How Long Does a Yeast Infection Take to Heal?

Most uncomplicated yeast infections clear up within a few days to one week with treatment. Severe or recurrent infections can take two weeks or longer. The exact timeline depends on the type of treatment you use, how severe the infection is, and whether it’s actually a yeast infection in the first place.

Typical Healing Timeline

With over-the-counter antifungal treatment, you can expect noticeable symptom relief within two to three days. Complete resolution typically takes three to seven days. A clinical trial comparing single-dose treatment to a seven-day cream regimen found that both approaches had similar overall cure rates of roughly 62 to 72 percent. The single-dose option provided complete symptom relief about a day faster (a median of three to four days versus four to five days), but neither approach is dramatically quicker than the other in the end.

Prescription oral medication works on a similar timeline. Symptoms often improve within 24 to 48 hours of taking the pill, but full healing still takes up to seven days. The speed of symptom relief can make it tempting to consider yourself cured early, but the infection itself may still be present even after itching and burning subside.

Severe and Recurrent Infections Take Longer

If your infection involves significant swelling, cracking, or sore formation on the vulvar skin, it’s classified as severe. These cases respond poorly to short courses of treatment. The CDC recommends 7 to 14 days of topical antifungal therapy for severe infections, or two doses of oral medication spaced 72 hours apart. Even with appropriate treatment, healing can take one to two weeks or more because the tissue damage itself needs time to repair after the fungus is cleared.

Recurrent yeast infections, defined as three or more episodes in a single year, require a different strategy altogether. The initial treatment course runs 7 to 14 days to fully suppress the overgrowth, followed by a maintenance regimen of weekly oral antifungal medication for six months. Without that extended maintenance phase, the infection tends to return. If you’re dealing with recurrent infections, expect the management process to stretch well beyond a single treatment course.

Why Your Infection Might Not Be Healing

If you’ve been treating what you think is a yeast infection and it’s not improving, there’s a strong chance you may be treating the wrong condition. Research published in the Annals of Clinical Microbiology and Antimicrobials found that self-diagnosis of vaginal infections is wrong more than 70 percent of the time. Bacterial vaginosis, which requires a completely different medication, was misidentified in over 61 percent of cases. Mixed infections, where yeast and bacteria are both present, were misjudged 87 percent of the time.

The symptoms of yeast infections, bacterial vaginosis, and other vaginal conditions overlap considerably: itching, unusual discharge, and discomfort. Even clinicians sometimes struggle with accuracy when diagnosing based on symptoms alone without microscopic evaluation. If an over-the-counter antifungal hasn’t resolved your symptoms within a week, the most likely explanation is that yeast isn’t the problem, or it isn’t the only problem.

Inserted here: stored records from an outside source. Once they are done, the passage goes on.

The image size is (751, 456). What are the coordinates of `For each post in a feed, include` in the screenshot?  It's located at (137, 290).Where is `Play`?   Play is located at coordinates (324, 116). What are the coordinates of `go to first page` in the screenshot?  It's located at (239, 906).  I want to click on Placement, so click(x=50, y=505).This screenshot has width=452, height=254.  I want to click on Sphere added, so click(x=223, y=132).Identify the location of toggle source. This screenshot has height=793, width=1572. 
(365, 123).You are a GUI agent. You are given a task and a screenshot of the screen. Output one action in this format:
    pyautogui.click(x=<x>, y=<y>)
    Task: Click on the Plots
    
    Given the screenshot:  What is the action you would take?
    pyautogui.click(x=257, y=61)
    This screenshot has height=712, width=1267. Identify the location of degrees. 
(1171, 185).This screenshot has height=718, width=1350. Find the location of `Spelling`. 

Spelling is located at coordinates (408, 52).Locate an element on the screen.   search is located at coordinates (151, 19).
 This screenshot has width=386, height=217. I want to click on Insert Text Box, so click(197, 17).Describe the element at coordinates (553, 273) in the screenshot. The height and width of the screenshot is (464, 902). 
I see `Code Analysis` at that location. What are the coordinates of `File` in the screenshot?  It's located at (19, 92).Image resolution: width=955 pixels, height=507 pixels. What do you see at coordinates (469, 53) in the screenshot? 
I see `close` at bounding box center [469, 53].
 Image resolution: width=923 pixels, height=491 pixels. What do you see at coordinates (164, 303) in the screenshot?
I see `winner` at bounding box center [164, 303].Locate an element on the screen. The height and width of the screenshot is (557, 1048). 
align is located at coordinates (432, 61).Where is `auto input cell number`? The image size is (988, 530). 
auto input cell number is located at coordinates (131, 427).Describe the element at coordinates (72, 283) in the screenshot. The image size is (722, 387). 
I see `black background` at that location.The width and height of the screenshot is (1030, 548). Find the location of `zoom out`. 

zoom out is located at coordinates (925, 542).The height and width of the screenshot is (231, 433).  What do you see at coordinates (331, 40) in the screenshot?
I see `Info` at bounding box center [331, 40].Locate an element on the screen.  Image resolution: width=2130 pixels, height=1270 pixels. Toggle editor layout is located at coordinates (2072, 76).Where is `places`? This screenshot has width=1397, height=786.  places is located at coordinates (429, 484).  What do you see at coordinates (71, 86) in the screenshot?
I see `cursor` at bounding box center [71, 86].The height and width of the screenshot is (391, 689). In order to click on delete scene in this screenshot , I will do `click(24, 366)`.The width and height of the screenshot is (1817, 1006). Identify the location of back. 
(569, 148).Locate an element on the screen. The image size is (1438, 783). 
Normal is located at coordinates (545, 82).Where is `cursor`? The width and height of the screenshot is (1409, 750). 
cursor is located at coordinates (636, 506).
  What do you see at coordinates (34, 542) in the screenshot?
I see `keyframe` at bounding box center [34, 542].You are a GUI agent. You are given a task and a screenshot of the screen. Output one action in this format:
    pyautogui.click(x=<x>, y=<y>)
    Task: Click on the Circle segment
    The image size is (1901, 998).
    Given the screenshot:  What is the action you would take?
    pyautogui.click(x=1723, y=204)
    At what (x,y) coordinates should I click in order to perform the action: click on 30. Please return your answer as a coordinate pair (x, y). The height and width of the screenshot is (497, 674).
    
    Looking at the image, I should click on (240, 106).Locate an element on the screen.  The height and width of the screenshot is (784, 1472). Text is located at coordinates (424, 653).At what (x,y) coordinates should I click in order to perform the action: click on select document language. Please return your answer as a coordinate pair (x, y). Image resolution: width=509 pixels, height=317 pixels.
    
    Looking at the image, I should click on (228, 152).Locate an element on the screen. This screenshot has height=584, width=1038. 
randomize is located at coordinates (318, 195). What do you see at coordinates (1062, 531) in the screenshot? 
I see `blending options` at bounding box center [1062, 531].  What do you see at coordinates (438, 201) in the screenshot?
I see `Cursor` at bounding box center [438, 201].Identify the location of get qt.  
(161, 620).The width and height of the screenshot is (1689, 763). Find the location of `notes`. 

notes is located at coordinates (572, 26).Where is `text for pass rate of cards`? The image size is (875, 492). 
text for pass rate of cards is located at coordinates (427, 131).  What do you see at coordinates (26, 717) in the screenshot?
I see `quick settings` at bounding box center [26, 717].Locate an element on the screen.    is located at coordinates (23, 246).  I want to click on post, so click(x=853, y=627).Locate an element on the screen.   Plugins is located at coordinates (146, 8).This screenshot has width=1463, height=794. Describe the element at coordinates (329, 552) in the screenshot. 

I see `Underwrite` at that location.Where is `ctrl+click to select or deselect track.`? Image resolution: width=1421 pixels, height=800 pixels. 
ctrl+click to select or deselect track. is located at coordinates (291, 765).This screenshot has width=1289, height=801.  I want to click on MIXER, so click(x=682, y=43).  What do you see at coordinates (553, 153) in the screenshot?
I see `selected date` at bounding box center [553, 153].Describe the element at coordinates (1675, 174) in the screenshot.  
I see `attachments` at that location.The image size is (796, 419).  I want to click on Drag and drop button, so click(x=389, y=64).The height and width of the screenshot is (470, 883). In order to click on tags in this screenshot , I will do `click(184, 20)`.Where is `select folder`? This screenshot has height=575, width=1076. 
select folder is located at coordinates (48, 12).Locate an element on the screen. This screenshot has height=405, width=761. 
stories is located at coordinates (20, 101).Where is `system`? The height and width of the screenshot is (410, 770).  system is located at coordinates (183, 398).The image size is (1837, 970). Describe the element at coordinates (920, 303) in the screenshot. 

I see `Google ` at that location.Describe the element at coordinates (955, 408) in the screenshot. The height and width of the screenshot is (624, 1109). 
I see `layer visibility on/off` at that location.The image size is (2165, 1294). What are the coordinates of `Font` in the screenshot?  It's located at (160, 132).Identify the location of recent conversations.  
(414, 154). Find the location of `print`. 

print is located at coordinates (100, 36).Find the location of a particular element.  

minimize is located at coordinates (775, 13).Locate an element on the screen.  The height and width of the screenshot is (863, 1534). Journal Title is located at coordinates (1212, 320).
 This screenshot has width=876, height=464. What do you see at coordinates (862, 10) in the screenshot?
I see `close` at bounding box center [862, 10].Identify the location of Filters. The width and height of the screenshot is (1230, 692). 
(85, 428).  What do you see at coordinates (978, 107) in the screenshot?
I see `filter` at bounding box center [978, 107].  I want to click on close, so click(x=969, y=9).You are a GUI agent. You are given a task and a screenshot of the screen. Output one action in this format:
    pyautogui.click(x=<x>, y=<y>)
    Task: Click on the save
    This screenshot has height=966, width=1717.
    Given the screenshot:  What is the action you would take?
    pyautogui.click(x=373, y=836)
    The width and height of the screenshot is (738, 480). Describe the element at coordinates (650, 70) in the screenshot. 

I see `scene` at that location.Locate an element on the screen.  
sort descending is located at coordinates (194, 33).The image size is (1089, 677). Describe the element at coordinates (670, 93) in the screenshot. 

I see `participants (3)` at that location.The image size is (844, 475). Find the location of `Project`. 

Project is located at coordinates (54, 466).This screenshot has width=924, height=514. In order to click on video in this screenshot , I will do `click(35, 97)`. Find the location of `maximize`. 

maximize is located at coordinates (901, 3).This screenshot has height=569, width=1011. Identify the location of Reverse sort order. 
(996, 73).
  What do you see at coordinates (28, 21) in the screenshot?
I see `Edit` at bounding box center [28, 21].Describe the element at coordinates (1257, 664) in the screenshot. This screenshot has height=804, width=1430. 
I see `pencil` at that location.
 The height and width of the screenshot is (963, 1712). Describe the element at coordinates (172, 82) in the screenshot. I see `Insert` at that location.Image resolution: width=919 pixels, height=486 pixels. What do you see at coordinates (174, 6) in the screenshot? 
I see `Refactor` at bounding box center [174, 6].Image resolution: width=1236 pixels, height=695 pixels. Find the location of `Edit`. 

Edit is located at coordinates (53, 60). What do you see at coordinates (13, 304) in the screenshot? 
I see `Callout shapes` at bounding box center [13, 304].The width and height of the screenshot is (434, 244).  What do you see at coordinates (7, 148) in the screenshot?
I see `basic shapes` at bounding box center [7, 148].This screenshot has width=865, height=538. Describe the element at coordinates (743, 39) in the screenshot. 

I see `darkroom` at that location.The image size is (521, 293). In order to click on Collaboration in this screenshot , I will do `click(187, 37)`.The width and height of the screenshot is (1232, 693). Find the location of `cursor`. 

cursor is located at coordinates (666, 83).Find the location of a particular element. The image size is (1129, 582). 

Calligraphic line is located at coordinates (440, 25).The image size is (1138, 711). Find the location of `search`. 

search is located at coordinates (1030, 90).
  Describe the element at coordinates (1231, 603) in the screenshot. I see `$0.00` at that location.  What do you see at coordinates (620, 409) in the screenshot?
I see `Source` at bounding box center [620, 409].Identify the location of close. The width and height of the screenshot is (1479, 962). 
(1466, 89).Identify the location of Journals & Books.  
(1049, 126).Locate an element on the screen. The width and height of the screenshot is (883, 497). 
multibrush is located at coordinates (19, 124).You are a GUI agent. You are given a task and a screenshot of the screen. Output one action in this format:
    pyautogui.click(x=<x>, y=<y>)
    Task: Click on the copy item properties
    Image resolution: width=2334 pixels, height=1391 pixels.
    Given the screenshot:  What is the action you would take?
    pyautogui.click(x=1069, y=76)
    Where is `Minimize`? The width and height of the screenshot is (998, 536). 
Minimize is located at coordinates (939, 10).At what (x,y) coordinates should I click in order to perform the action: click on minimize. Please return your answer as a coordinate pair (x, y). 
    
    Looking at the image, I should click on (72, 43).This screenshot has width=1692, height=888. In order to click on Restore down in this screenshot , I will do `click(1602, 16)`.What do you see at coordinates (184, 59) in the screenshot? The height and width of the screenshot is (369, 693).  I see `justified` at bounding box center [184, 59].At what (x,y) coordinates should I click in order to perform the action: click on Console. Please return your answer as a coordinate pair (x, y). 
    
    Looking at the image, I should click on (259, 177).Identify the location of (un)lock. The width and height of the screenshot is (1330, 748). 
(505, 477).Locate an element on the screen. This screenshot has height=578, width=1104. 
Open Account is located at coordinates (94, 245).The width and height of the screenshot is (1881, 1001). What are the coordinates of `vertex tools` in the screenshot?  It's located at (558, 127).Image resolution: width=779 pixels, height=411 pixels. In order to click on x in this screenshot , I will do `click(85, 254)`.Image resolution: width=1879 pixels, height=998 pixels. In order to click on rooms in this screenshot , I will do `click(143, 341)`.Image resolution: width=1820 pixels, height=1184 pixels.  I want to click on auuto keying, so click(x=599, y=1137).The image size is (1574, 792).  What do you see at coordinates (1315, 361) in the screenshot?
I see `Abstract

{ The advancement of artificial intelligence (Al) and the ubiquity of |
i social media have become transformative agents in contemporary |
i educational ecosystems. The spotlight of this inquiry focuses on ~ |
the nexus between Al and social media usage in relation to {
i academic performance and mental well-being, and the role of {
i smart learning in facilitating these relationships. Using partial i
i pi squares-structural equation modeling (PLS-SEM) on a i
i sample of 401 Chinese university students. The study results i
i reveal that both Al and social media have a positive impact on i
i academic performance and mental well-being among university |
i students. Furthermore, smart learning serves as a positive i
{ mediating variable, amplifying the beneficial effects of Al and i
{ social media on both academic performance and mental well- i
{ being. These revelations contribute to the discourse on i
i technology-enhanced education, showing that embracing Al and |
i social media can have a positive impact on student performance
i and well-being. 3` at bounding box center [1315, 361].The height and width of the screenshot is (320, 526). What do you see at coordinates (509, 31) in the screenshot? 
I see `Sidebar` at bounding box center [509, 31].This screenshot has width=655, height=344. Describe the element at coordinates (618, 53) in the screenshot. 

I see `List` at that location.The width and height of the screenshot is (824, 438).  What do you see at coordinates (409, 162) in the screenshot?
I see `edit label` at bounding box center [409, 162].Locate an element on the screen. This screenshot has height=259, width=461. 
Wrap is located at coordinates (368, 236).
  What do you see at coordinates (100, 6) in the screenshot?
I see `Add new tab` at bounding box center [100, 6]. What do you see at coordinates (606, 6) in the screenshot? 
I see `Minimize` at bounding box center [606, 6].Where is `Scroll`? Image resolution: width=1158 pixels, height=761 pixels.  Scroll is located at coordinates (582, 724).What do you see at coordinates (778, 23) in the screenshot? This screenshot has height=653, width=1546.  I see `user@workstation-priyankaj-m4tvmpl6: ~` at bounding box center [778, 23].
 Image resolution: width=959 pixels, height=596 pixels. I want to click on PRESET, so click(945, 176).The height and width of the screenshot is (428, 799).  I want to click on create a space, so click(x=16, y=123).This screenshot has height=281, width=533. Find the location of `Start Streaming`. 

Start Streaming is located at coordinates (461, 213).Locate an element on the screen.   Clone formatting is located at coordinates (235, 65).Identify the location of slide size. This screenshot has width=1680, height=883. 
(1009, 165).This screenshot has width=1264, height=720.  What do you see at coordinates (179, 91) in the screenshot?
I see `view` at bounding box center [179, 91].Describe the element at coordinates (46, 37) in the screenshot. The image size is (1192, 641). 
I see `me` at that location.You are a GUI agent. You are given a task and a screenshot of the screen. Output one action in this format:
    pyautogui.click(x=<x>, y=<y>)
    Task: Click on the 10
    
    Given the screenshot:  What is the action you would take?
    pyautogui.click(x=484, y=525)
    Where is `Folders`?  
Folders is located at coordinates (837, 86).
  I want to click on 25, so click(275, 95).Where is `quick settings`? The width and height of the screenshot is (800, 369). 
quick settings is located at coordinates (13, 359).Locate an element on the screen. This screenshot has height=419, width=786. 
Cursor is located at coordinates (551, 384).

Finishing Treatment Matters

Symptoms often fade before the infection is fully cleared. Stopping a three-day or seven-day course early because you feel better increases the chance of the infection coming back. The yeast population may be reduced enough to relieve itching and discharge, but not eliminated. Completing the full course of treatment gives the antifungal enough time to clear the remaining organisms and reduces your risk of recurrence.

When You Can Resume Normal Activities

The general guideline is to wait until treatment is completely finished and all symptoms are gone before resuming sexual activity or inserting anything vaginally. For over-the-counter treatments, that’s often three to seven days after you finish the medication. For prescription oral medication, symptoms may improve quickly, but full tissue healing can take up to a week.

A practical checklist: you’re ready when there’s no itching, burning, or pain, no abnormal discharge, you’ve completed the full course of treatment, and gentle touch or pressure feels normal again. For severe or recurrent infections, this point may come one to two weeks after treatment begins. Resuming activity before you’re fully healed can irritate inflamed tissue and slow recovery.